*PROBLEM*
Count how many lines in the data below include "This". Answer with the number only.

-*-

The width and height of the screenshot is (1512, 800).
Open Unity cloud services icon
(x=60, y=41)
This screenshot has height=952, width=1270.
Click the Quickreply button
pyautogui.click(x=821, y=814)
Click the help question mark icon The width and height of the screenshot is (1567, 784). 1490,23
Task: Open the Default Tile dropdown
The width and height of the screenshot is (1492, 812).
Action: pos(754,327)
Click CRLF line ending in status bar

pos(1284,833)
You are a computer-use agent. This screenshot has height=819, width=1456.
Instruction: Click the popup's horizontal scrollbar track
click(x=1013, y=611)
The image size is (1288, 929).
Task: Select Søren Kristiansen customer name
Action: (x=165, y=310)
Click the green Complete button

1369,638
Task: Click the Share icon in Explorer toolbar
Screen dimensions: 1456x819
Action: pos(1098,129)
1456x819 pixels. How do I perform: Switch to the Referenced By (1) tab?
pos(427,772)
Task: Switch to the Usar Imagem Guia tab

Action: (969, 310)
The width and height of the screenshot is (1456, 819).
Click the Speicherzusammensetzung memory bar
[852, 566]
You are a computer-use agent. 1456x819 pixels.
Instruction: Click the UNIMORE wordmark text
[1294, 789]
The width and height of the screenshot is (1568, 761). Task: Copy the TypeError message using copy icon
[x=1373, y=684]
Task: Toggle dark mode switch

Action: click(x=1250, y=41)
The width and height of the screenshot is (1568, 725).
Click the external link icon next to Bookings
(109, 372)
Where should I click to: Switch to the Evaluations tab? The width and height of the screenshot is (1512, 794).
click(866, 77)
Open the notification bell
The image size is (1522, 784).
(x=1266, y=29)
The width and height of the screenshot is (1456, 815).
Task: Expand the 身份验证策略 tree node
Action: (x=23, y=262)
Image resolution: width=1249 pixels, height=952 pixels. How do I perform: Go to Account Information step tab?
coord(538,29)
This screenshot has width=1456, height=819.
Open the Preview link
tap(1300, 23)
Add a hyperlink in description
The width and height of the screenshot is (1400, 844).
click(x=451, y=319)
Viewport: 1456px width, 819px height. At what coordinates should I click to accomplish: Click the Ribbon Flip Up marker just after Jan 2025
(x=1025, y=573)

-*-

*ANSWER BELOW*
3